Multiply the nominal Watts of the solar panel by the numbers of hours of sunshine it is exposed to. You might still need to judge or account for other factors like the best angle at which to face the solar panel. ​​

The sunlight hours available to your location will directly impact the watts generated from the solar set up.

The more hours of sunlight available the less number of panels required to generate a given output.

Inversely, with lesser sunlight hours, more solar panels will be required. By dividing this average hourly wattage requirement by the number of sunlight hours daily at the location, you calculate the watts your panels need to produce every hour. Using this figure you can select the panels required. The sunlight hours and sun angles vary by season. This will also be a factor for calculating the number of available sunlight hours and thus the panels required.

Let’s look at a simple calculation to understand this concept better.

Let’s say the summer season sunlight at the location is available for 6 hours and for mid winter it is 4 hours. Then in mid winter a 10w panel will provide 10w * 4h = 40watt-hours of DC power into your battery. In summer the amount would be 10w*6= 60watt-hours. There would be a little energy lost due to resistance through the regulators, cables, and batteries chosen. In calculating the solar power system you would built some assumption of loss into the final calculation.

The last metric to be considered is the Charge Controller or Voltage Regulator.

This device controls the charge put into your battery. The charge controller stops the battery from overcharging.

Also, at night the device prevents the flow of power from the battery back to the solar panel.

The higher the energy consumption or usage per hour from the household, the less hours the battery will run before it will need recharging from the solar generator.

Once the daily power requirement estimation has been done, we need to check those calculations for each season. For instance, say the figure applicable to daily power requirement we arrived at is 240w.

We divide the daily watts required by the number of sunshine hours for the season to get the panel size (for summer conditions).

• 240 watt-hours/ 6 h = 40 Watt panel.

Similarly the calculation for winter daylight hours gives:

• 240watt-hours / 4h= 60 Watt panel.

Depending on the brand of solar panel that you choose to buy, you will know the size of the solar panel you need. So if your chosen company makes 30 watt panels, then you need two panels connected in series. Note that based on the above calculations, the most satisfactory requirement for all year would be to use the higher number of watts and thus solar panels.

The above factors and metrics will help you in calculating the energy requirements for the solar power system that needs to be set up. There may be a difference in the estimated numbers from the actual watts output delivered. When the system is up and functioning you can adjust it.

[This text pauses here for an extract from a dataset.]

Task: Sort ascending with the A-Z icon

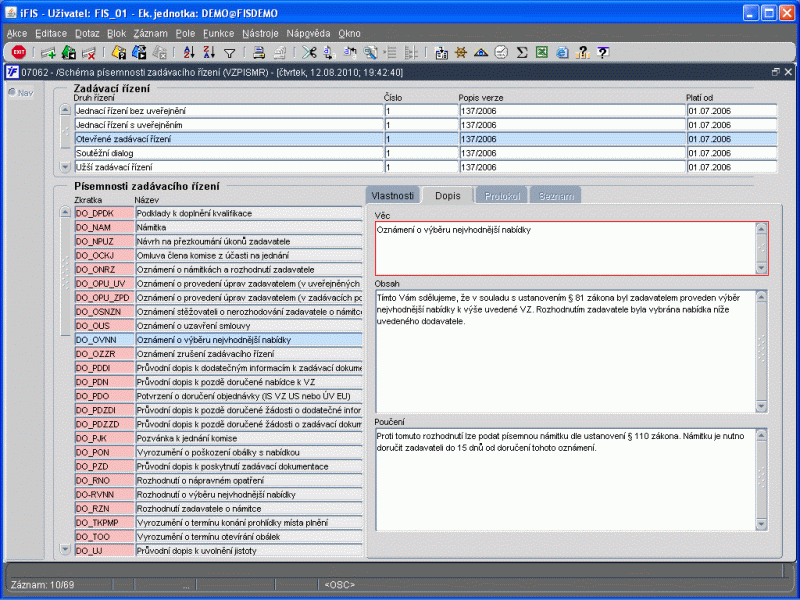Action: coord(189,52)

As solar energy systems become cheaper and more efficient, more people will see some economic value with incorporating them into residential projects.

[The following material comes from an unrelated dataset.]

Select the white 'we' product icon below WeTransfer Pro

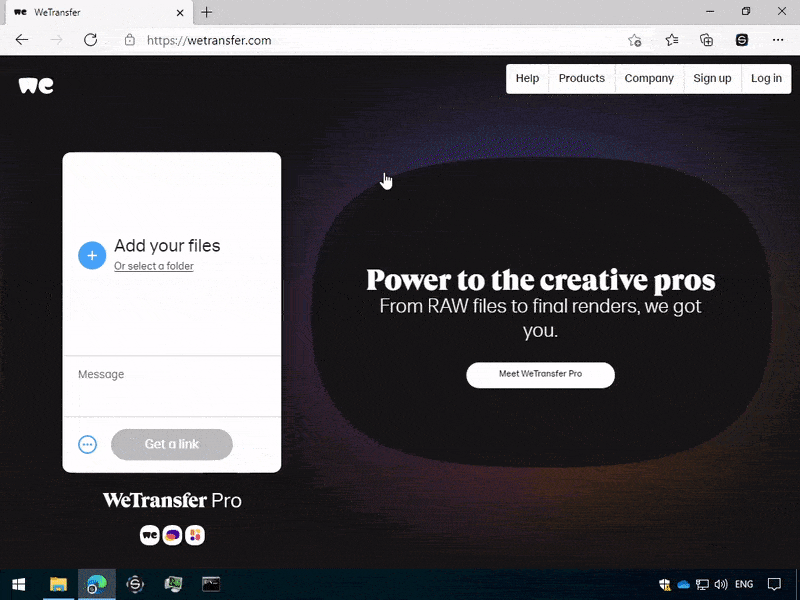coord(149,535)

With the integration of the solar power monitoring systems with the Internet, it will be easy to monitor solar power output in real time.

More solar power systems will upgrade over time to integrate with smart technology and selling household solar PV power that is in excess to need. Solar power accounts for around 35 percent of all new electrical power generated in the U.S.

To enhance their PV sales some installation companies are offering innovative financing solutions to people to help set up their solar panels system. These solutions use the financial return of the power savings to pay for the PV solar system capital cost.

A full solar system with batteries is not only a cleaner source of renewable energy but a correctly sized solar system is a good investment too.